What was done
The authors derived a 16,200-year-long palaeoclimatic record with nearly annual time-resolution from a sediment core extracted from Lake Huguang Maar (21°9'N, 110°17'E) in southeast China, based on continuous measurements of sediment titanium content and magnetic susceptibility and the acquisition of accelerator mass spectrometry ¹⁴C dates of five leaves and four bulk sediment samples.

What was learned
Yancheva et al. report that comparison of the titanium record they obtained from Lake Huguang Maar with the titanium record obtained by Haug et al. (2001) from the Cariaco Basin on the Northern Shelf of Venezuela "reveals similarities, including both a general shift towards drier climate at about AD 750 and a series of three multi-year rainfall minima within that generally dry period, the last of which coincides with the final stage of Maya collapse [AD 910] as well as the end of the Tang dynasty [AD 907]."

What it means
The ten researchers say the two sets of observations from opposite sides of the Pacific Ocean suggest the occurrence of "global [our italics] climatic changes" - in this case a worsening period of reduced precipitation interspersed with socially-devastating multi-year droughts - driven by "migrations of the intertropical convergence zone," which a number of studies, in addition to theirs, place at the approximate time-of-transition from the Dark Ages Cold Period to the Medieval Warm Period (Haug et al., 2003; Mayewski et al., 2004; Almeida-Lenero et al., 2005; Hodell et al., 2005). Consequently, the study of Yancheva et al. adds further credence to the ever-more-hard-to-deny fact that a non-anthropogenic-induced millennial-scale oscillation of climate is what produced the Roman Warm Period, Dark Ages Cold Period, Medieval Warm Period, Little Ice Age, and the Current Warm Period (see also, in this regard, the many items archived under the general heading of Climate Oscillations (Millennial-Variability) in our Subject Index).

References
Almeida-Lenero, L., Hooghiemstra, H., Cleef, A.M. and Van Geel, B. 2005. Holocene climatic and environmental change from pollen records of Lakes Zempoala and Quila, central Mexican highlands. Review of Palaeobotany and Palynology 136: 63-92.

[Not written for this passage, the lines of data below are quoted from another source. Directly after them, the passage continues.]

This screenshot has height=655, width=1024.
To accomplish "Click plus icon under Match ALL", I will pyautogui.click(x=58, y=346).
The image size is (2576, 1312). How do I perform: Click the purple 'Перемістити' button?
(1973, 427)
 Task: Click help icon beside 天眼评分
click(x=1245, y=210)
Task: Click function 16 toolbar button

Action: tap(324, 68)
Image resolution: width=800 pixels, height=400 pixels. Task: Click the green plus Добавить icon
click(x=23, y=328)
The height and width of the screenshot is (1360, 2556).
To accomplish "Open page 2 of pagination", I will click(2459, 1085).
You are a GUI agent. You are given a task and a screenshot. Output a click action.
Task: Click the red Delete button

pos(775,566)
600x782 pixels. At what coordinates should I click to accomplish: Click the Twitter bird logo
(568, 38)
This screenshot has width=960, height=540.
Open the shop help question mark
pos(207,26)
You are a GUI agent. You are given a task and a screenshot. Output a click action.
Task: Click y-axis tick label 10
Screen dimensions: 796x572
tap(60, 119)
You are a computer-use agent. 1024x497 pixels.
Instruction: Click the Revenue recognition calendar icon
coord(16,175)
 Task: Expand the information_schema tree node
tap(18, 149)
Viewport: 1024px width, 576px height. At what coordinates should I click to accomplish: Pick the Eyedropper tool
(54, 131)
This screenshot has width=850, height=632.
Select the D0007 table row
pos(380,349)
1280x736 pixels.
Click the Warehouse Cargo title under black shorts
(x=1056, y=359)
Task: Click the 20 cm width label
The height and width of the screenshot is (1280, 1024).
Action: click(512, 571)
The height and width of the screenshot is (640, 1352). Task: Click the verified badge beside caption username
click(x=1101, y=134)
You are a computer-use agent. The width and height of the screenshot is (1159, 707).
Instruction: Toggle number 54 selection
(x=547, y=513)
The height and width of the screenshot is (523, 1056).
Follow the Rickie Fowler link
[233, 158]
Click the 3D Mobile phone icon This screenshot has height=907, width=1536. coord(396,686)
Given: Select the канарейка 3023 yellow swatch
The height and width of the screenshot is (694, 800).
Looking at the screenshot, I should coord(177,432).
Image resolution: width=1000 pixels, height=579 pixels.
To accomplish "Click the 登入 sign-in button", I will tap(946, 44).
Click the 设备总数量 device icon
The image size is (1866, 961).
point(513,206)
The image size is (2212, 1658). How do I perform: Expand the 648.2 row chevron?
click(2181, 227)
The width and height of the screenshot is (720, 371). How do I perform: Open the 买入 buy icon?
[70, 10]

Haug, G.H., Gunther, D., Peterson, L.C., Sigman, D.M., Hughen, K.A. and Aeschlimann, B. 2003. Climate and the collapse of Maya civilization. Science 299: 1731-1735.

Haug, G.H., Hughen, K.A., Sigman, D.M., Peterson, L.C. and Rohl, U. 2001. Southward migration of the intertropical convergence zone through the Holocene. Science 293: 1304-1308.

Hodell, D.A., Brenner, M. and Curtis, J.H. 2005. Terminal Classic drought in the northern Maya lowlands inferred from multiple sediment cores in Lake Chichancanab (Mexico). Quaternary Science Reviews 24: 1413-1427.

Mayewski, P.A., Rohling, E.E., Stager, J.C., Karlen, W., Maasch, K.A., Meeker, L.D., Meyerson, E.A., Gasse, F., van Kreveld, S., Holmgren, K., Lee-Thorp, J., Rosqvist, G. Rack, F., Staubwasser, M., Schneider, R.R. and Steig, E.J. 2004. Holocene climate variability. Quaternary Research 62: 243-255.